What brings a tear of joy to your eye?
Today I want to share something private story of my life and how God’s love saved me. Back then about 7years ago as I was about to Join College I lost my mentor, my dad. He was involved in a tragic accident but still the only one who lost his life. That moment was so saddening in my life and I felt as if I was lost. My mom was so sad and depressed I didn’t know what to do to cheer her up but we started to grieve together. I was not close to my mom then but through the grieving stage we grew fond of each other. With few months to join University and my mom had to fed for her, I just didn’t know what to do and I started asking myself why was I not the one instead of dad.
With the help of my mom, uncles, grandma and auntie whose story I will share later. I managed to Join Campus but it wasn’t all smooth sailing but I manage to focus on my studies for the first new months then the reality cam rushing back dad was no more, that’s the time I attempted suicide. I felt lost but this time I felt I didn’t have my confidant someone I could share my problems with. When the school called mom, she sent my Uncle who was nearby we sat and talked together with the school counselor and I remember vividly that day mom said “I don’t want to loose another person in my life right now I can’t bear it” those words kept coming into my life and she said dad might not be here but there is a Father in heaven talk to Him. I did talk to Him and He did listen to my prayers and he would hug me so tight and I would feel loved again by another Father who this time knew not only my joys and wept with me each time.

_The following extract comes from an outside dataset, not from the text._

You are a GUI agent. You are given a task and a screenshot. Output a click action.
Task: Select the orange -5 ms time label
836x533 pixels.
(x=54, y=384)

Years later I finished my course in Psychology but this time I had a new purpose which is to make difference in people’s lives. I wanted to help the grieving souls, I wanted to give hope to those who are contemplating suicide, I wanted to show them that there is a God in Heaven who can change people who can give hope and who is a Father to the orphan and Husband to widows. Today I Want to say God loves you. Whether you feel lost all you think everything is lost I was felt that way and here I am years later and happy in the Lord. There is no burden too heavy that our Father can’t bear. Whether you feel you’ve been looking for a job to no avail there is a God who understands all that.
If you need someone to talk to reach out to me, but above all talk to God. Each time I bring hope in people’s live I feel I am living and doing what God intended for my life and this I have the tear of joy. Instead of the sorrow I used to get I have joy that a life is gained.